Entre las piedras


Para comprender este relato primero hay que ponerse en contexto. Hay que empezar por saber que en ese momento yo vivía en La Reina, en Lynch Norte con Simón Bolívar para ser más exacto. Tenía entre 11 y 12 años y me la pasaba jugando Nintendo 64 o andando en skate con mi grupo de amigos. Pero sin duda el momento favorito de todos era cuando hacíamos las pichangas en el estacionamiento de piedras al fondo del condominio. Tratábamos de dividir los equipos de la forma más justa posible, pero yo siempre quedaba en el equipo con el Nacho y el motivo era simple y fácil de entender. Él tenía la camiseta Reebok de Chile, la del Mundial del 98’, con el número 11, la que usaba “El Matador”, y yo tenía la misma, pero con el 9 de Iván Luís en la espalda.
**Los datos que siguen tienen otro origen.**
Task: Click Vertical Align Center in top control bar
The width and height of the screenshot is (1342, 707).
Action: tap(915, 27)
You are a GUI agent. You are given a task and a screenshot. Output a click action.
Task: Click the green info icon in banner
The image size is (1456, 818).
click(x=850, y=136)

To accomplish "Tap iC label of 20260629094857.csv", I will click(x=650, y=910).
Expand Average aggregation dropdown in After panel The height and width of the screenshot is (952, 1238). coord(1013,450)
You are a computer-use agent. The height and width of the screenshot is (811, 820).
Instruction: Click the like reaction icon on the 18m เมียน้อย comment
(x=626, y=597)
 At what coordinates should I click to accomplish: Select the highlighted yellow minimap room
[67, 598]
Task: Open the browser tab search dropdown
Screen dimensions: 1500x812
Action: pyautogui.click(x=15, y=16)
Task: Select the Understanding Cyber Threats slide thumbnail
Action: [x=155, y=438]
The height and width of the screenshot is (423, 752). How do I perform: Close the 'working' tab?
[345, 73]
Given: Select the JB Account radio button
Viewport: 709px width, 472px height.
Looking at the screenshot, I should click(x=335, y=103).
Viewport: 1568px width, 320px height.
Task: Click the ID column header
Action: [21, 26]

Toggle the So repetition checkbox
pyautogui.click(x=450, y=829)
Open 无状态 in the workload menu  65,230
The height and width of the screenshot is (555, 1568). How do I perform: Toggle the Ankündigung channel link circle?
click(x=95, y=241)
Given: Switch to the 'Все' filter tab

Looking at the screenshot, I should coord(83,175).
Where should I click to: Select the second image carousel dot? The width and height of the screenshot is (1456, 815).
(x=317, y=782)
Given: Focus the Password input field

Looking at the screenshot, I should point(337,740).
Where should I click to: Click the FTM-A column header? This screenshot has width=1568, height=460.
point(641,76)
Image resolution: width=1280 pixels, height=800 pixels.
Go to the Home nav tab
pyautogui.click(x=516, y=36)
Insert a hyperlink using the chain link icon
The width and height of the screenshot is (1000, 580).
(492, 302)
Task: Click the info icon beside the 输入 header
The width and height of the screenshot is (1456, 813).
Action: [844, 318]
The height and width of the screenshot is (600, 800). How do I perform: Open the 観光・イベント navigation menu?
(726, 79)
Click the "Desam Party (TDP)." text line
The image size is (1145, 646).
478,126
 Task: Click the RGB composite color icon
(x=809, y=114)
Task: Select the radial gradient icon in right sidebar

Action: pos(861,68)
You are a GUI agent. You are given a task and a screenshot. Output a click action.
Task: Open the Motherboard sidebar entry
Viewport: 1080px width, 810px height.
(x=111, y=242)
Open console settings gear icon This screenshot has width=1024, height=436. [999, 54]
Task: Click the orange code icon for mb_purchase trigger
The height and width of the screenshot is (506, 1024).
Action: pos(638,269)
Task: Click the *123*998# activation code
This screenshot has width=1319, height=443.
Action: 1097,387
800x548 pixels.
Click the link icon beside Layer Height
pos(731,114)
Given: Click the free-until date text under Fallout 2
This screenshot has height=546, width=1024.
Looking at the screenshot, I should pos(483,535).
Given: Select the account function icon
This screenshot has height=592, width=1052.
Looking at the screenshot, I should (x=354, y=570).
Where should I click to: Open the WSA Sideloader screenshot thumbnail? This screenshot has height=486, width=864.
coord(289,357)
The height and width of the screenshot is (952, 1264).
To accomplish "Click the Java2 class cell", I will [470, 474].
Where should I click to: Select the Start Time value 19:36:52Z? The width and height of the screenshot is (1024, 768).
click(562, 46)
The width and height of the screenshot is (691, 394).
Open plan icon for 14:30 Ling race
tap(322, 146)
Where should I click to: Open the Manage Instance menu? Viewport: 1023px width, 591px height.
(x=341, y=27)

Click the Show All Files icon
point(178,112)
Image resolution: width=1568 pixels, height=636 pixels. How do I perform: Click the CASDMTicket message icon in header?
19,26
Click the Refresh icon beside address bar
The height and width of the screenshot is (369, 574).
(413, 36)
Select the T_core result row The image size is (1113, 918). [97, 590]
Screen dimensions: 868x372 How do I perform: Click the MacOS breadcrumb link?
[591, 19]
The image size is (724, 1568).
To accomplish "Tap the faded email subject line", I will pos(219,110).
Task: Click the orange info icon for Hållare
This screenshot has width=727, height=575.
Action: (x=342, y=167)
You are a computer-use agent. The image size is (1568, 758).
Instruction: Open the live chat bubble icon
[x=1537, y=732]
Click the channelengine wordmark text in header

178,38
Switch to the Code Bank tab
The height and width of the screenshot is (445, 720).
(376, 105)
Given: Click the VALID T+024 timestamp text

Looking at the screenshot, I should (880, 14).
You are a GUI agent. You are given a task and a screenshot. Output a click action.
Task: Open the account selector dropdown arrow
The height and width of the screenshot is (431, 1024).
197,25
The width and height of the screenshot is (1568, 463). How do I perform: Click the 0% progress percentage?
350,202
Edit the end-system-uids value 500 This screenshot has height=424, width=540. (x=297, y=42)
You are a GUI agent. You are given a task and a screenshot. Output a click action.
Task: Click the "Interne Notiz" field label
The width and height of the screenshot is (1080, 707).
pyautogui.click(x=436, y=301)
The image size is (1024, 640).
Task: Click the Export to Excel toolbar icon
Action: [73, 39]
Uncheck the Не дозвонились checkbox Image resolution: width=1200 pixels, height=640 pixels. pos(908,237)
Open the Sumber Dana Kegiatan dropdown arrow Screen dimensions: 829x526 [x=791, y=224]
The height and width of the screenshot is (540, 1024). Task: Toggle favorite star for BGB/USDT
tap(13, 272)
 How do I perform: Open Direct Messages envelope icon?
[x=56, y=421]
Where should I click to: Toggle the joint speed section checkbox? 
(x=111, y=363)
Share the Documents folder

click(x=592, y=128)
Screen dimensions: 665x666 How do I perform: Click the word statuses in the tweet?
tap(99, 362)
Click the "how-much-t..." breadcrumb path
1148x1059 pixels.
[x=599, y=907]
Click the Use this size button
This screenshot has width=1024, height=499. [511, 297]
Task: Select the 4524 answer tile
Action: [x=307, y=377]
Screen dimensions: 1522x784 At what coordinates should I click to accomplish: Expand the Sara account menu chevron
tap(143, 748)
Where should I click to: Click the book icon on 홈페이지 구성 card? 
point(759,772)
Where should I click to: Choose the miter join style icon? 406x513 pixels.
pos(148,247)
Una hermosa coincidencia que nos hacía soñar con jornadas históricas y finales de campeonato. Después de todo, quién sería tan infame de separar a los SA – ZA.

En esos años entrar a la cancha todos juntos de por si era motivante. Los partidos duraban 2 o 3 horas y los marcadores no bajaban de los 10 goles por equipo. Una vez empatamos a 30, ¡sí, a 30 goles por equipo!. Pero algunos días estas pichangas tenían un sabor especial, para mi por lo menos, y esto era por una vecina que vivía en el pasaje de al lado. La Cami, una niña rubia que llamó mi atención desde el día en que la conocí. Era la mejor amiga de la hermana chica del Nacho, mi partner en el ataque. Para ser sincero, en ese tiempo yo solo quería jugar fútbol y andar en skate todo el día, el resto del mundo tenía cero importancia para mi. Aunque debo admitir que los partidos que jugábamos con las niñas como público tenían una motivación extra. Todos tratábamos de lucirnos y de asegurarnos, mirando de re ojo, que la barra femenina estuviera atenta a nuestras jugadas. Yo trataba de hacer algún gol y mirarla, así como para dedicárselo, después de todo no podía negar que ella me atraía más que el resto. Terminaban los partidos y volvíamos a ser niños, yo en la calle con mi tabla y ella con sus amigas haciendo quizás qué cosa.

Hoy, muchos años después, somos buenos amigos con la Cami. Aunque lo más importante, me atrevo a decir, es que las pichangas en las que estaba como espectadora, fueron de las mejores que me jugué en la vida, ya que no solo estaba en juego la victoria, además tenía que jugar para la galería. Finalmente a punta de esfuerzo y una forma extrovertida de jugar, lograba que me mirara, o por lo menos eso creía yo. Al fin y al cabo lo que importa es que yo era feliz jugando para ella, porque de eso se trata el fútbol, de un amor puro e incondicional que te hace soñar con los ojos abiertos.